___ SOURCE EXTRACT

FIG. 4 illustrates an example embodiment 130 of forming motion (stroboscopic) video frames. The stroboscopic interval for placing objects in the motion video frames can be determined by the inventive method automatically given a user specified (e.g., default) interval upper limit. Stroboscopic generation commences after at least two frames have been collected. Execution 132 reaches block 134, and if the frame count is not at least two, then a return 136 is made with the input image being returned as is a motion video frame. Block 138 is reached when at least two frames has been received. If the frame count is on the second frame then block 142 is executed to set the current frame pointer and other initializations, described below.

It will be appreciated that completing initialization for stroboscopic generation involves receipt of two frames, while commencing the generation of stroboscopic output involves receipt of three frames. It will be appreciated, therefore, that at least two frames are used for initialization, and at least three frames for commencing to generate stroboscopic output.

Initialization on the second frame preferably includes: (a) assigning the current frame pointer to the current image; (b) setting the interval counter to zero; (c) initializing the stroboscopic motion vector (frz_mv) to zero; (d) copying the current object mask to the previous stroboscopic object mask; (e) copying the current image to the previous stroboscopic image; (f) copying the current image to the current stroboscopic image; and finally (g) a return of the stroboscopic image.

When the frame count (frm_cnt) is greater than two, then block 140 is executed, the process preferably including: (a) assigning the current image frame to the current stroboscopic image; (b) setting the previous frame pointer; (c) adding the motion vector from the previous frame to the motion vector of the stroboscopic frame; (d) aligning the previous stroboscopic mask with the current image; (e) aligning the previous stroboscopic image with the current image; (f) copying the aligned previous stroboscopic object areas by utilizing the aligned previous object mask; (g) copying the objects in the current frame to the current stroboscopic image by utilizing the current object mask and the background image; (h) checking for the stroboscopic object gap by intersecting the current stroboscopic mask and the current object mask; (i) if a gap exists between the current stroboscopic mask and the current object mask, or the interval counter is equal to an interval upper limit, then the following is executed: (i) setting the interval counter to zero; (ii) setting the stroboscopic motion vector (frz_mv) to zero; (iii) copying the current object mask to the current stroboscopic object mask; (iv) copying the current stroboscopic image to the previous stroboscopic image; (v) copying the current stroboscopic object mask to the previous stroboscopic object mask. After which the stroboscopic image is returned 144.

______
___ DATA FOR REVIEW

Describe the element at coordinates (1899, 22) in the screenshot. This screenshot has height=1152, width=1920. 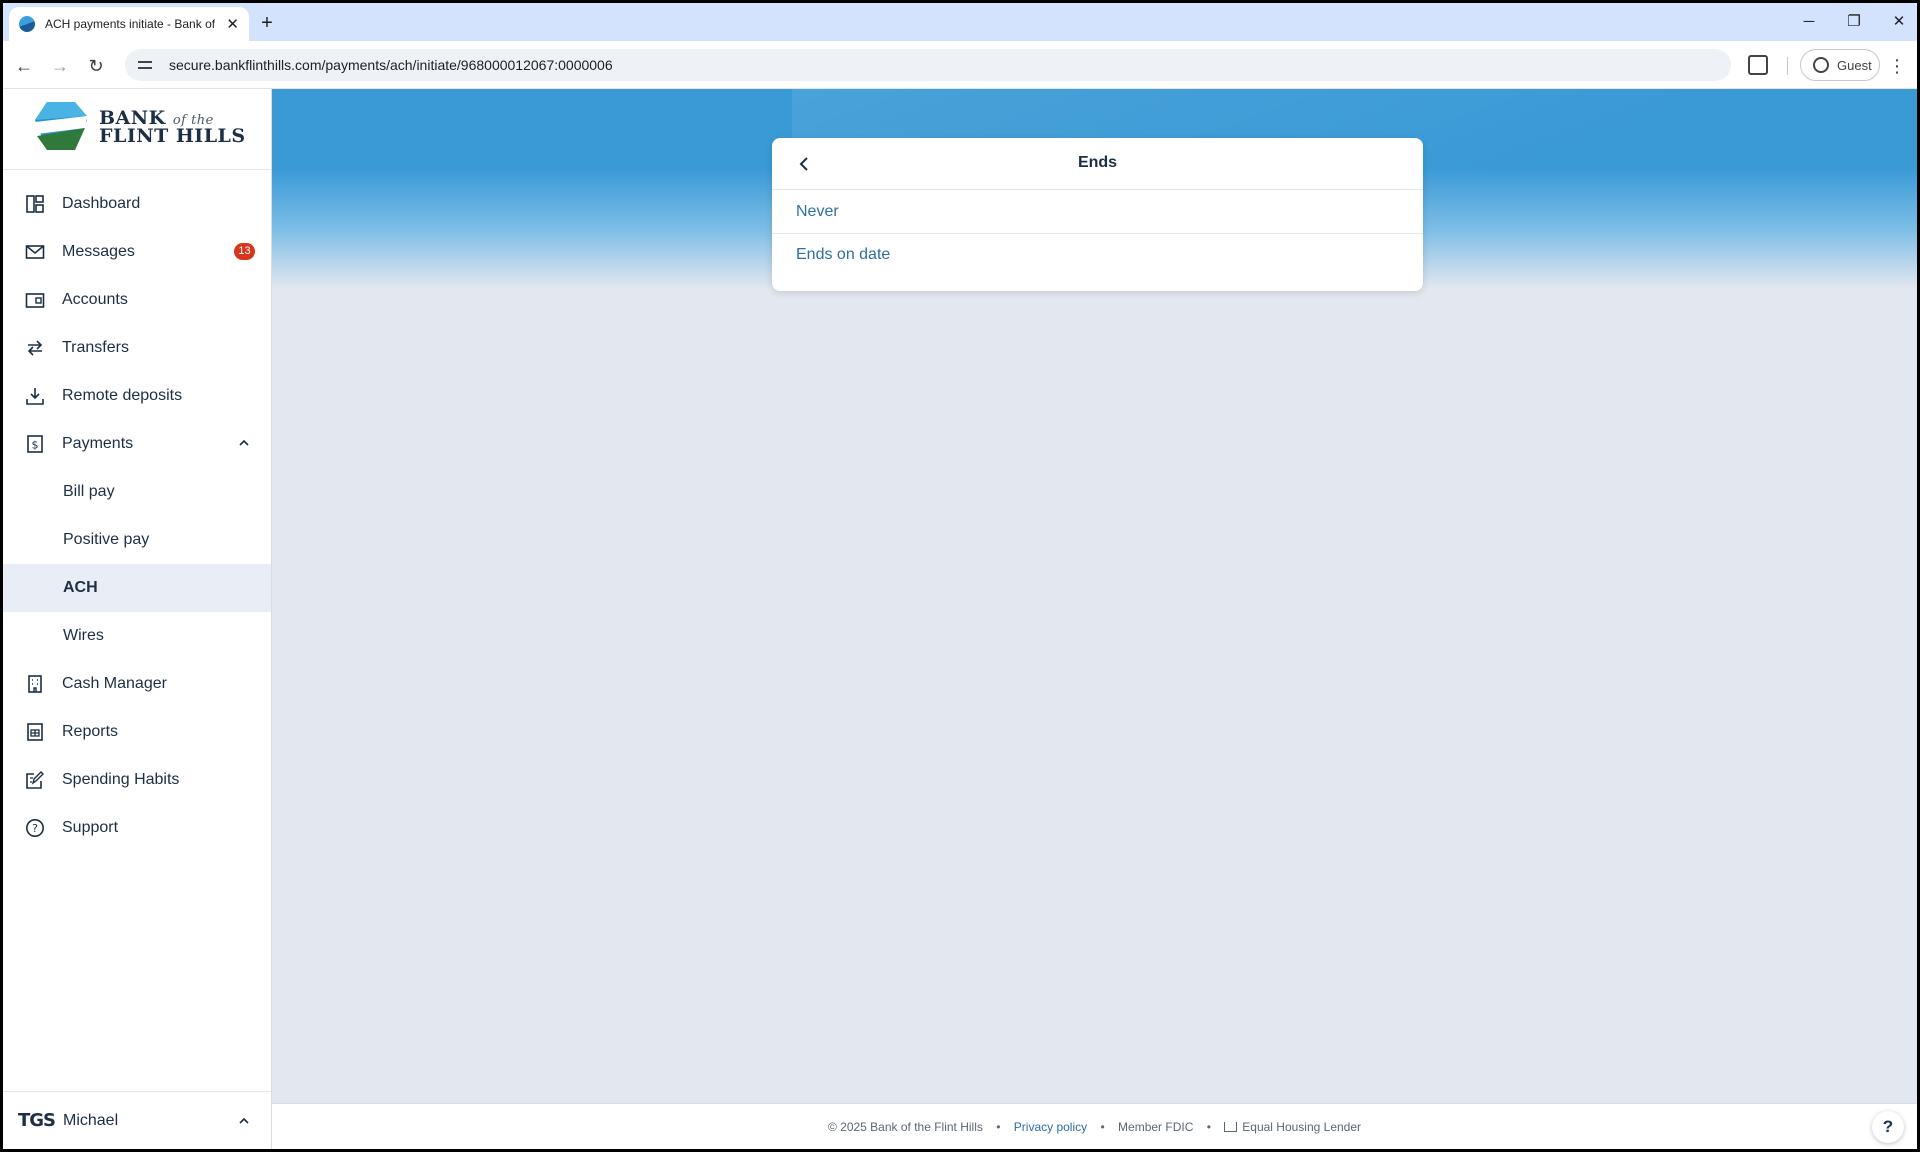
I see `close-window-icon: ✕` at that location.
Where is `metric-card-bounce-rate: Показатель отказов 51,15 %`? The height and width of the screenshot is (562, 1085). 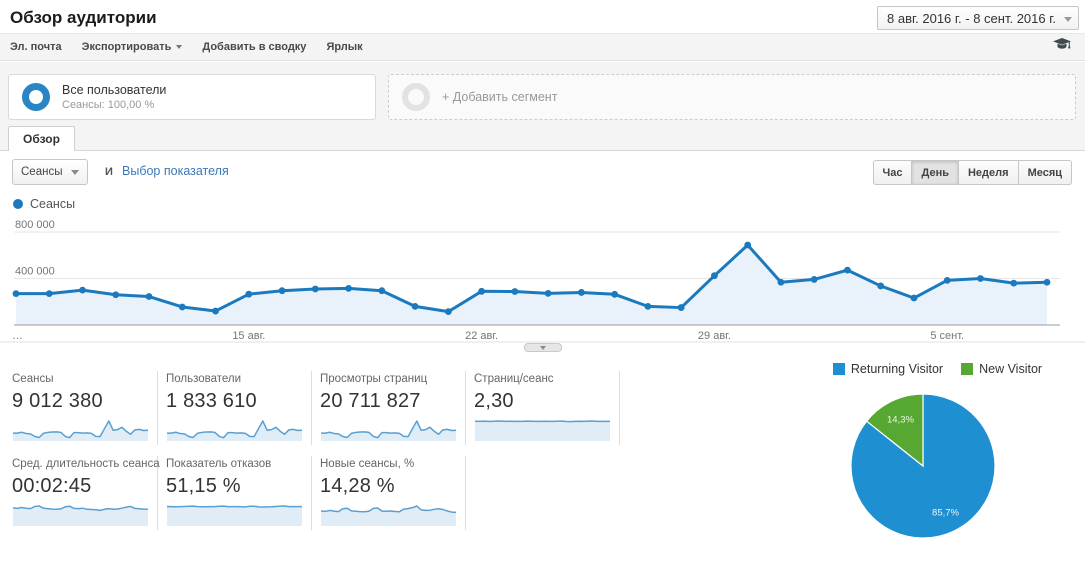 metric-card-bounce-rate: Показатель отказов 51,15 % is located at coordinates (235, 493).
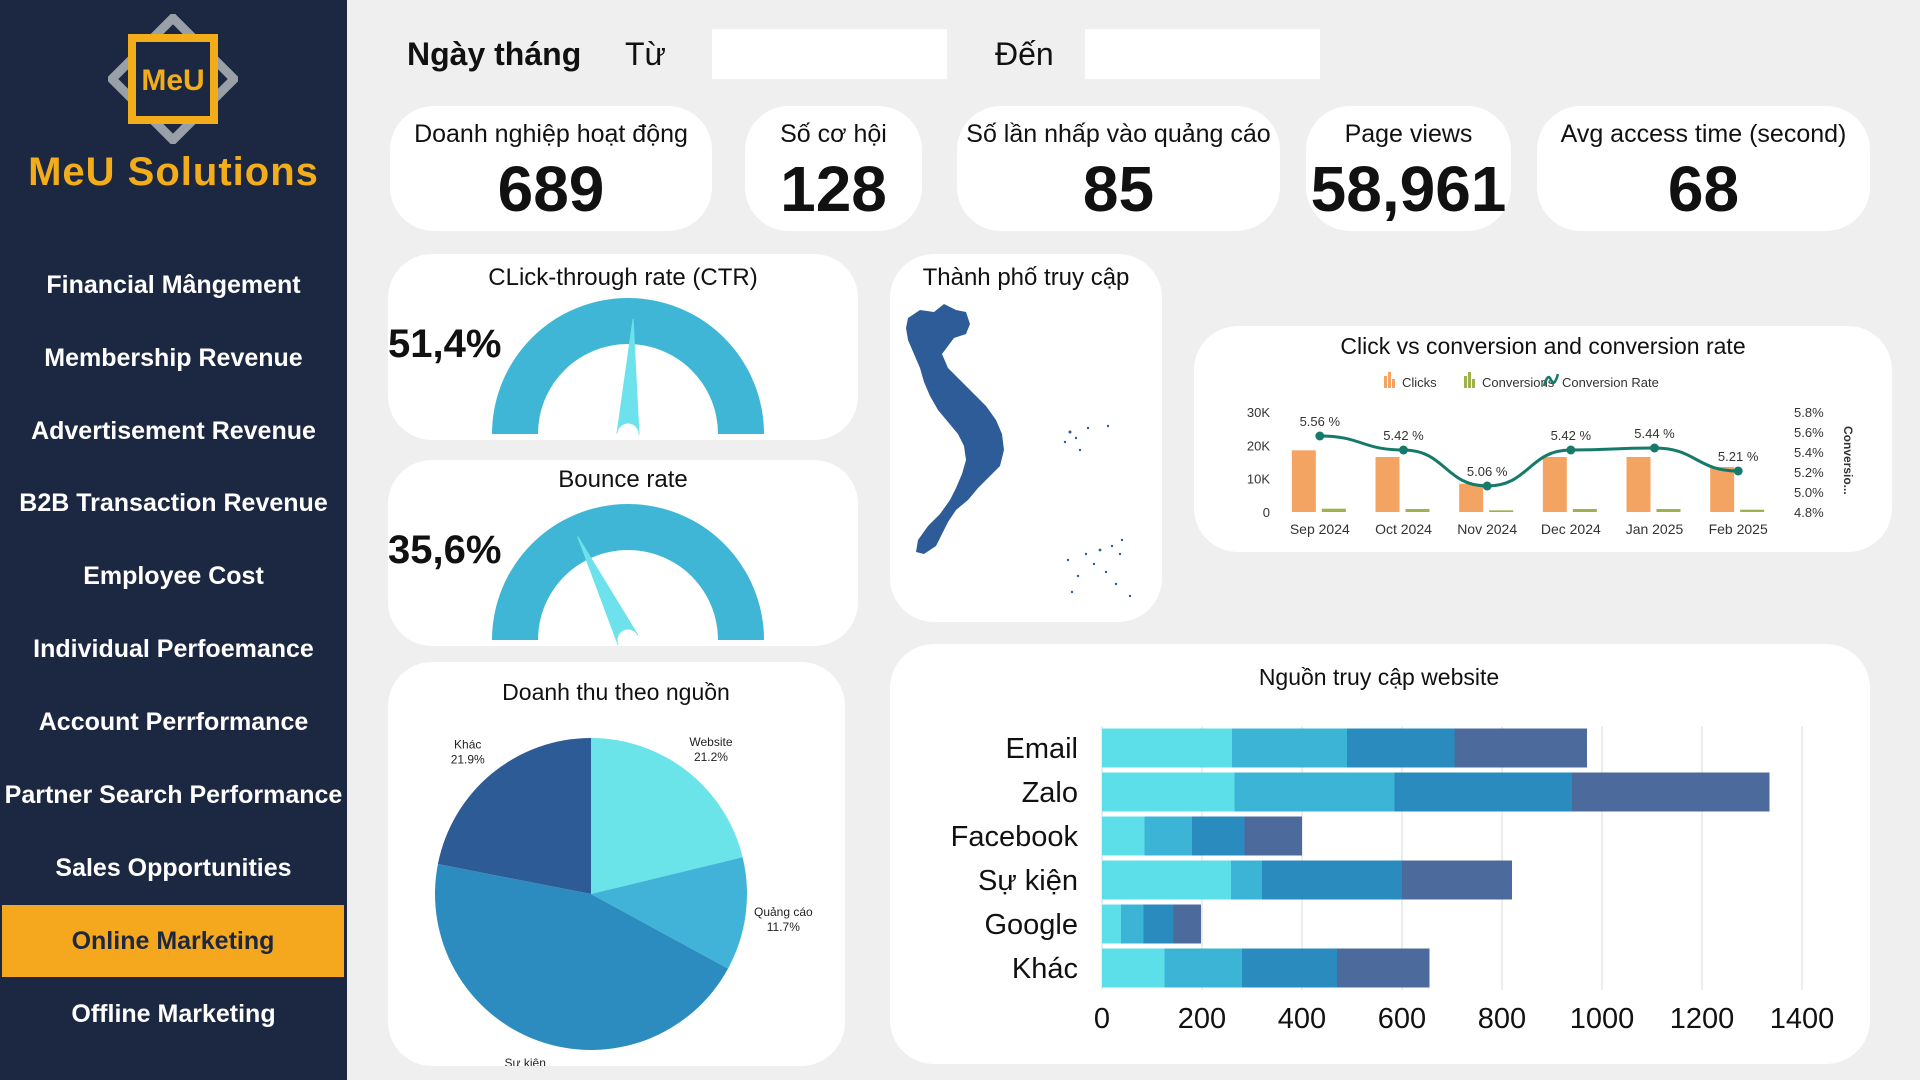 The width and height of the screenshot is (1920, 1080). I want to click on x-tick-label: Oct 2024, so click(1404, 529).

______
___ DATA FOR REVIEW

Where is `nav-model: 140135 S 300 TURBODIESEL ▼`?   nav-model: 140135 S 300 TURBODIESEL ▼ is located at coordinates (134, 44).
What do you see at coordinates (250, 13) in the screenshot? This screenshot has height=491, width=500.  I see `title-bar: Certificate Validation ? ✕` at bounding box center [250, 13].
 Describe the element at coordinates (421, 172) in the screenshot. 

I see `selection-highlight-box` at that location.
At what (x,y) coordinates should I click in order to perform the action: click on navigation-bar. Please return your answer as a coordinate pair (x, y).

______
___ DATA FOR REVIEW

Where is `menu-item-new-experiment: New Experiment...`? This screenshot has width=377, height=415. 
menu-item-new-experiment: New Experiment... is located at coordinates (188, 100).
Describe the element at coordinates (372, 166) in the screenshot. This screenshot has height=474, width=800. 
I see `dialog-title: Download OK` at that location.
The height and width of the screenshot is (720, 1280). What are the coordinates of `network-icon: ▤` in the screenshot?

______

▶ **EXERCISES TO COMPLETE**:
• A. From the stroboscopic video passage above, list every step that initialization on the second frame preferably includes, in order.
• B. Write the next paragraph of the stroboscopic video passage, picking up after its final sentence.

▶ **ANSWERS IN ORDER**:
• A.
1. Assigning the current frame pointer to the current image.
2. Setting the interval counter to zero.
3. Initializing the stroboscopic motion vector (frz_mv) to zero.
4. Copying the current object mask to the previous stroboscopic object mask.
5. Copying the current image to the previous stroboscopic image.
6. Copying the current image to the current stroboscopic image.
7. Returning the stroboscopic image.

• B.
FIG. 5A and FIG. 5B illustrate an embodiment 150 of the tracking process based on object detection and extraction, which is utilized in the process of generating stroboscopic video from the sequence of images. It will be appreciated that a computer processor and memory, such as seen in FIG. 1, are preferably utilized for carrying out the steps of the inventive method, although not depicted for simplicity of illustration.

It is also seen in this figure, that the image sequence being processed may be selected 156 either from a camera 152 or from a video frame buffer 154, in which a video frame sequence is put into a circular buffer 158.

In order to detect and extract multiple moving objects, downsized images are stored in a circular buffer as was shown in FIG. 1. The tracking buffer is seen for retaining at least three consecutive images: previous 160, current 162, and next 164, as I1, I2, and I3. Separate processing paths, 166-176 and 180-190, are seen in the figure for processing inputs from both I1 and I2, or I2 and I3, respectively.

Alignment is performed 166, 180, on previous and next, respectively, with respect to static scenes in the image at every incoming frame instance utilizing a known image alignment process, preferably utilizing the global whole frame image alignment algorithm from Sony. The absolute difference is determined between the aligned I1 and I2 in 168, and likewise the aligned I3 and I2 in 182. After removing the non-corresponding (non-overlapping areas at frame borders after the alignment) redundant regions at frame borders in the difference images 170, 184, then contours 172, 186 of the objects are detected on each difference image. This can be understood by considering a video camera which is capturing video. The camera moves towards the right whereby a partially new scene is being captured that was not in the previous frame. Then, when the previous and current frames are aligned, there wouldn't be a correspondence scene at the right frame border due to non-overlapping camera field of view, and this is what is considered a “non-corresponding” area after the alignment.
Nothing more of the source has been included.